O Fogo - por Lígia Bertrão

O Fogo

 

       Vejo-o crepitante, quente e vermelho mostrando a sua presença naquele lugar. A noite é silenciosa e fria. Há um quê de mistério no ar. A boca gulosa abre-se deixando a lenha entrar para fazer-se em brasas. Mostra-se poderoso. Quando está quase a morrer lá vem uma nova lenha e o reacende. É como se a vida estivesse se reiniciando, se reinventando. Há dentro de mim uma gana de vida e olhando o fogo tenho certeza das minhas incertezas guardadas, mas que encontro forças para torná-las verdadeiras. As coisas são indefiníveis na sua essência, então, atrevidamente remexo nos esconderijos de mim. Vejo-me através daquele fogo que queima ardente, o frio que me encolhe. Tenho sentimentos recolhidos que me sufocam a garganta. Sou meio fogo a arder em chamas indecifráveis. Se fechar os olhos enxergo-me na cadência do fogo.

       Não há divisórias entre o espaço da natureza e o espaço que me habita. O tempo passa em resignada intermitência. As horas se vão diante daquele fogão. Há no ar uma fragrância de carinho e há uma mão que segura a minha, mostrando que não estou só. Horas lentas me falam do amanhã sem atropelos e um chão firme onde marcarei com passos mais seguros. Neste silencio de poucas vozes, mas com ecos, o universo se dilui, não preciso mais do que aquele instante para encontrar a felicidade.

      É preciso reinventar a vida dia após dia, ainda que seja um processo, por vezes, até doloroso. As emoções dependem de ordem interior, e assim, eu me refaço no bulício das horas e ao som da crepitação do fogo à minha frente. Dentro de mim há um achado valoroso que ninguém me pode tomar. Nesse momento extraio de mim o que melhor preservo e olho-me através da janela do tempo. O mistério da abstração me envolve.
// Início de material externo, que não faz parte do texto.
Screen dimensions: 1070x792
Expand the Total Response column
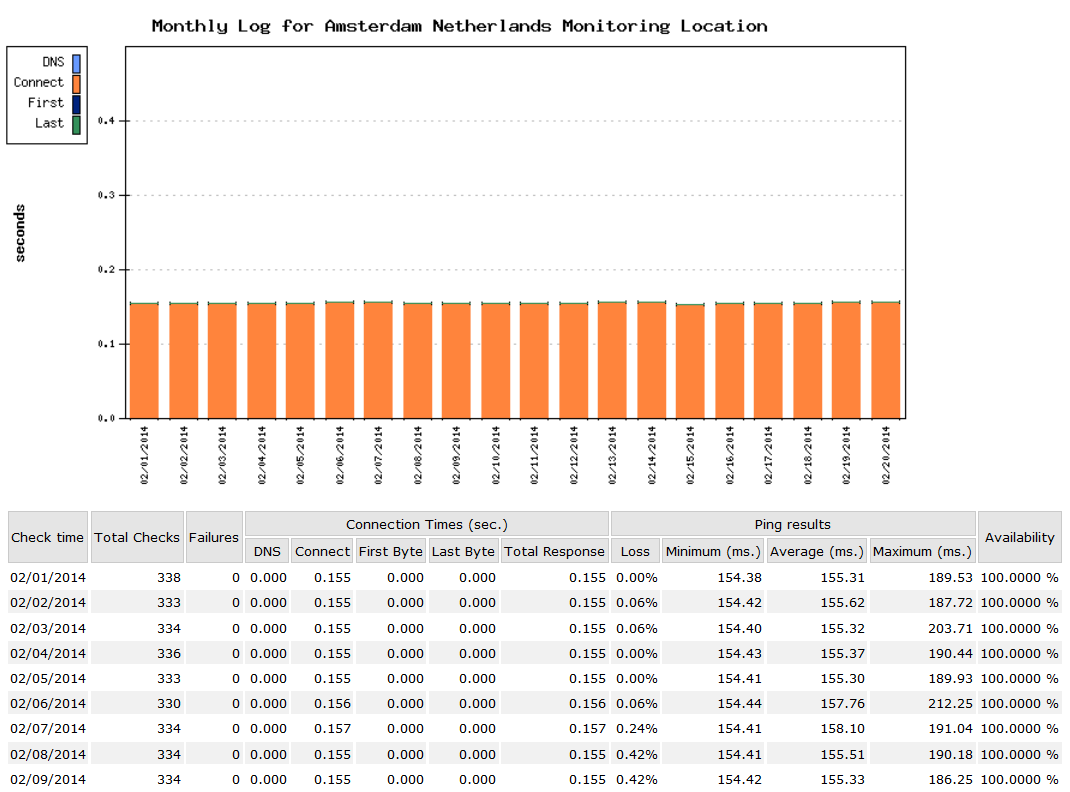point(554,550)
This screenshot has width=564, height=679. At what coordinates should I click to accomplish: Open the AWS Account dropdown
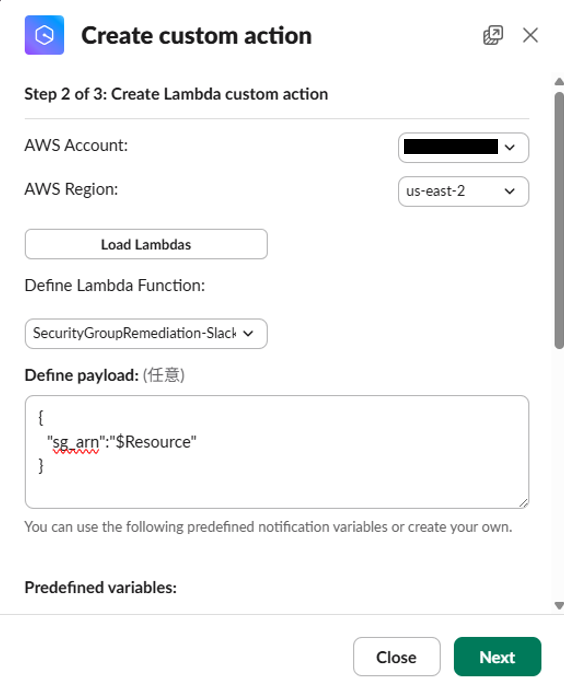463,148
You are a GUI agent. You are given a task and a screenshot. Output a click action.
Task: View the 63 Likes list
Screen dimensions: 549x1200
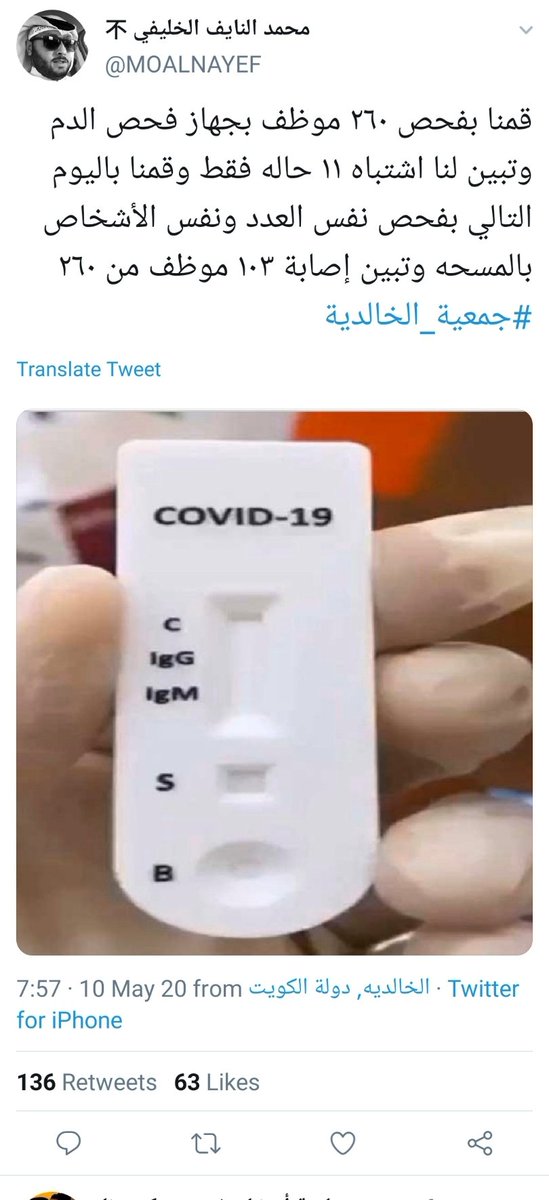216,1082
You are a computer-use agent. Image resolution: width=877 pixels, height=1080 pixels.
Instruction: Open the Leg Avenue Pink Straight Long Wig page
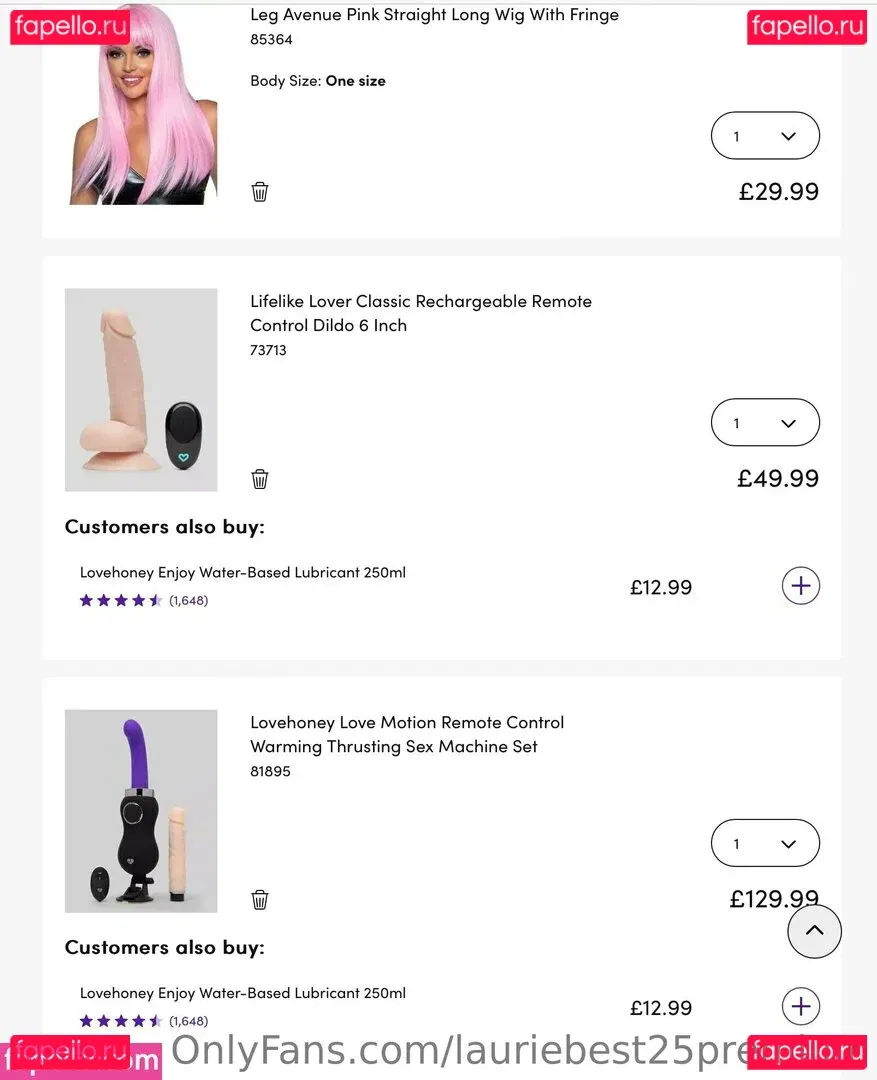(434, 15)
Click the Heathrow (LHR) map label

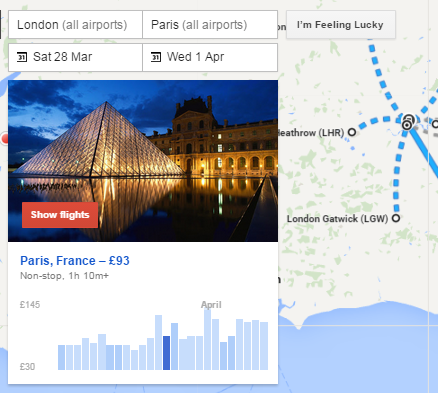311,133
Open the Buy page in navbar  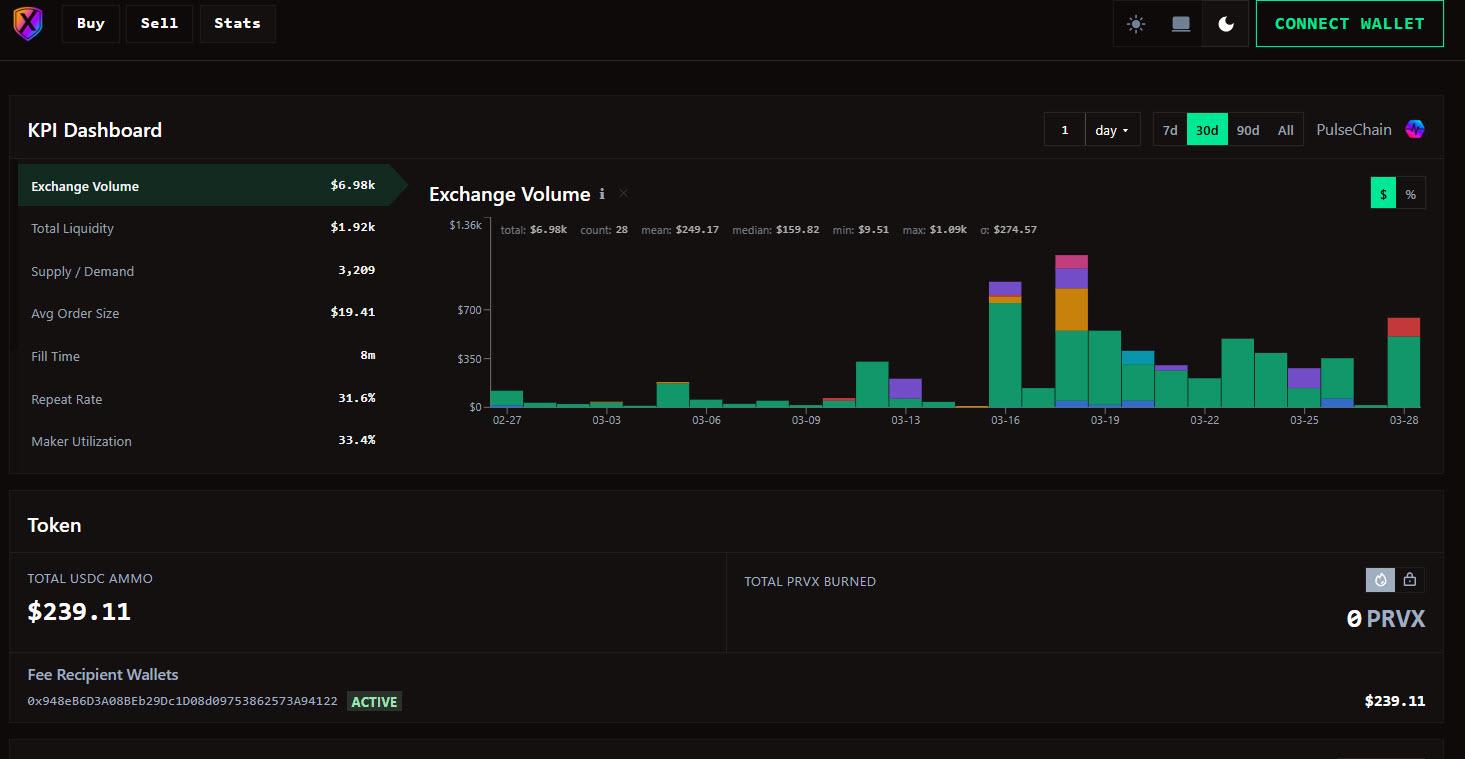pos(91,24)
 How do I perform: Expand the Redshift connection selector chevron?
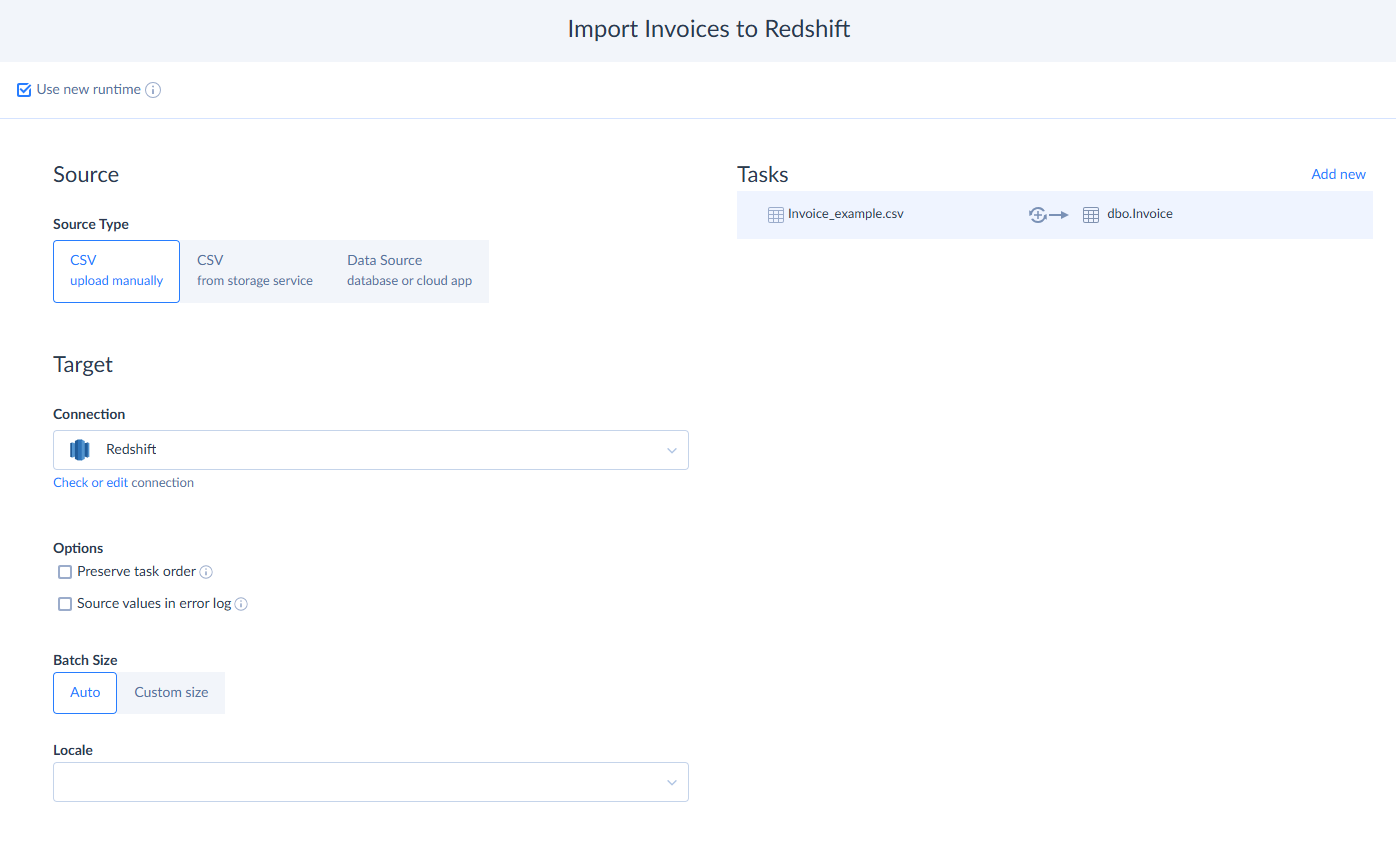(x=671, y=450)
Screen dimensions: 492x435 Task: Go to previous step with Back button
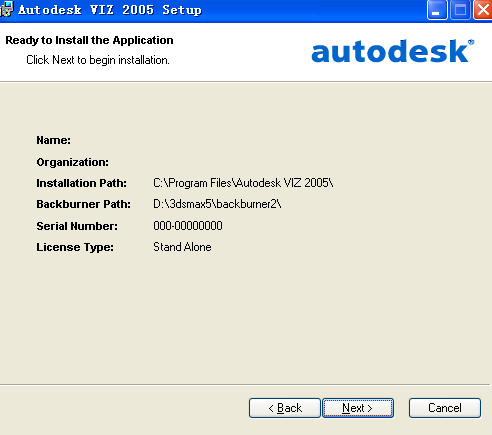click(x=285, y=408)
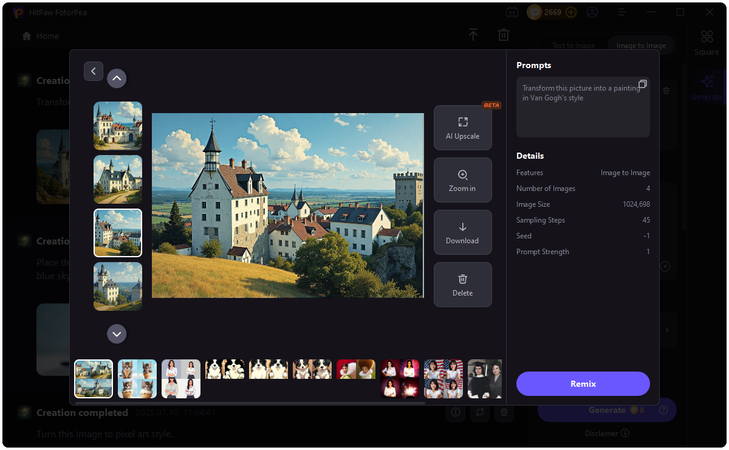This screenshot has width=729, height=450.
Task: Go to the Home page
Action: [41, 36]
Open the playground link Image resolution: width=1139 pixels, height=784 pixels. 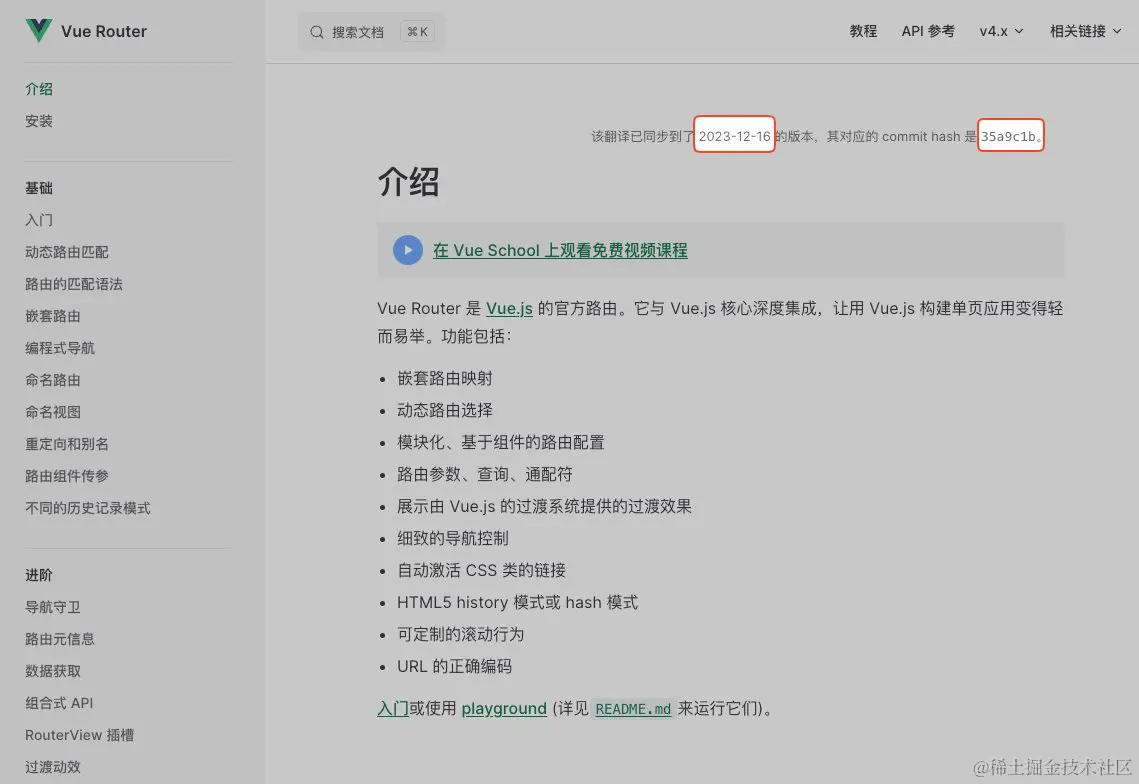(503, 708)
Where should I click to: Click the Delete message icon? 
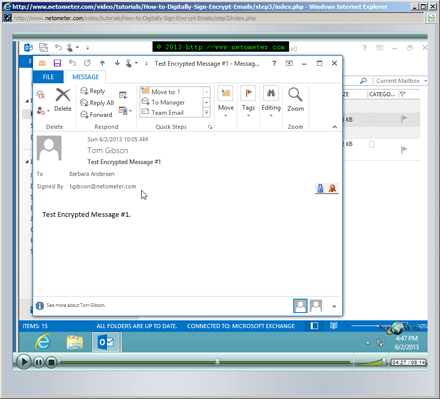pos(63,100)
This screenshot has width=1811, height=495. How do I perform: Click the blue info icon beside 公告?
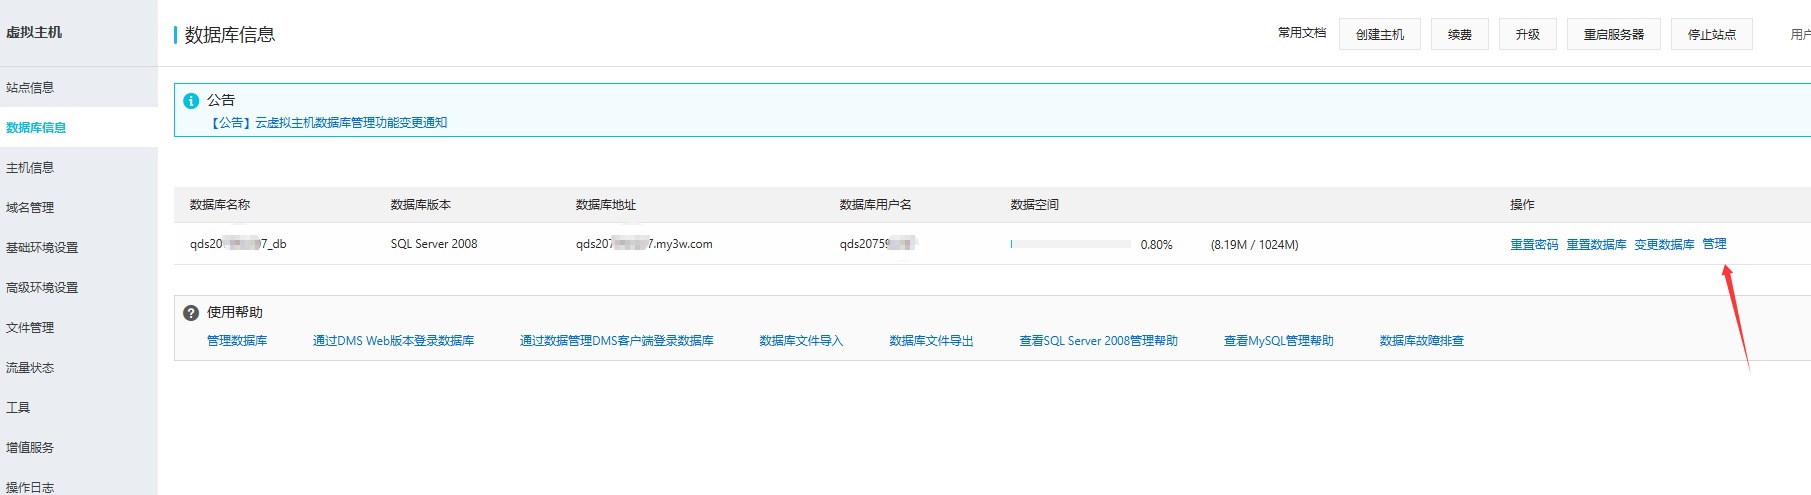[x=191, y=101]
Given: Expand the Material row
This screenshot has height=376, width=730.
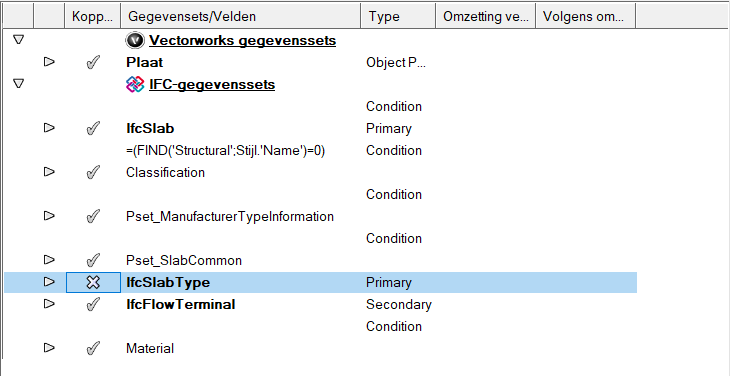Looking at the screenshot, I should tap(49, 348).

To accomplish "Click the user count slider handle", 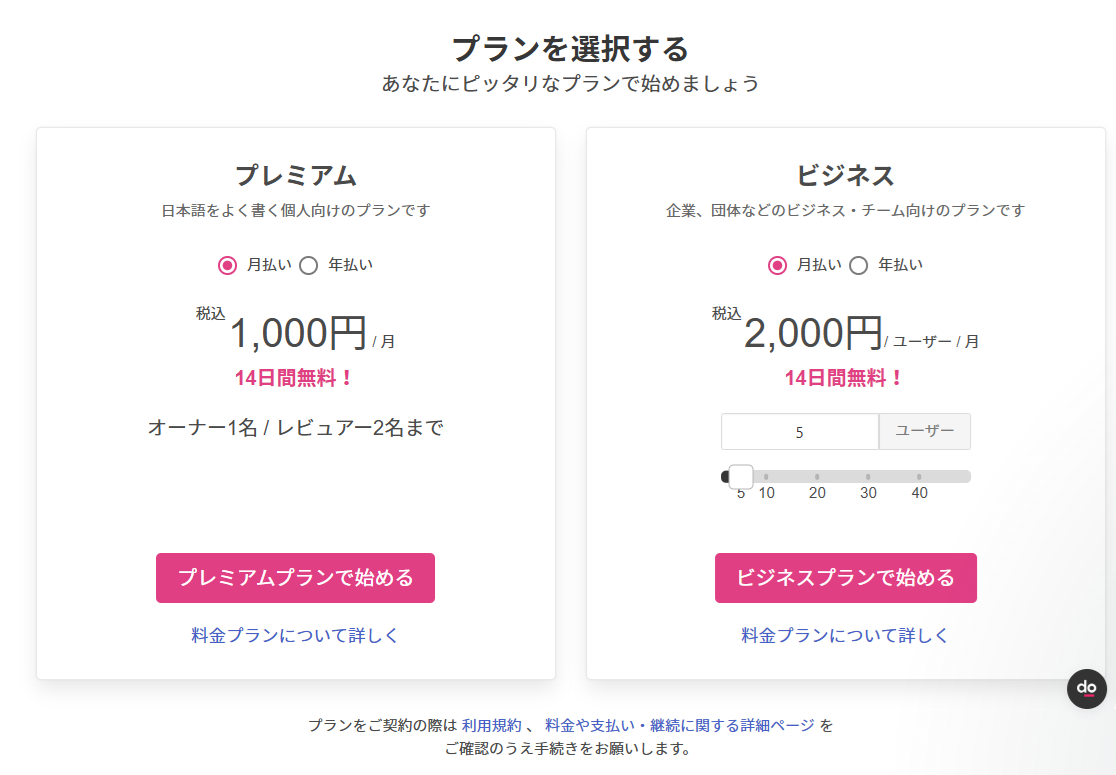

Olho o meu amor sem precisar palavra alguma. Nessa hora o barulho das palavras quebraria a magia dos corações em bulícios silenciosos. Guardamos as emoções em suspiros. As mãos unidas nos dão a graça da eternidade.

       Descubro que o tempo em que vivo é único e último. Mergulho na ardência do fogo e mergulho em mim. Procuro-me e me acho nos vãos deixados pelo tempo. A hora pede repouso. Permaneço quieta. O meu amado faz um movimento cheio de ternura e os nossos olhos encontram-se. Há cheiro de amor no ar. Absolvo o que me rodeia com os lábios trêmulos de emoção. Há instantes que deveriam ser eternizados. Silêncios selam neste momento todos os mistérios. Em mim a vida sopra gritante. Entre nós a cumplicidade não precisa falar.

       O vento uiva ao derredor fazendo os pinheiros requebrarem batendo as folhas com o frio da noite. As estrelas esconderam-se tremendo e as nuvens caem embranquecendo os cabelos das montanhas. Vejo a cena diante de mim. Quase todos os dias as nuvens descem, branquinhas, e enfeitam o tempo. Passeiam na terra o quanto podem e depois dão lugar ao sol que cospe sua luz sobre o lugar. Lá fora chove e a cantiga da água caindo mistura-se ao crepitar do fogo abraçando a noite que envolve a nós. É tarde... Olhamo-nos e de mãos dadas vamos dormir. Logo viveremos um novo dia. O amor vai conosco. O vento rumoreja fazendo sintonia ao instante supremo. Nós nos perderemos e nos encontraremos a seguir, como todos os apaixonados. Somos noivos nesse instante.

       Logo o fogo também adormecerá... E nós somos um só.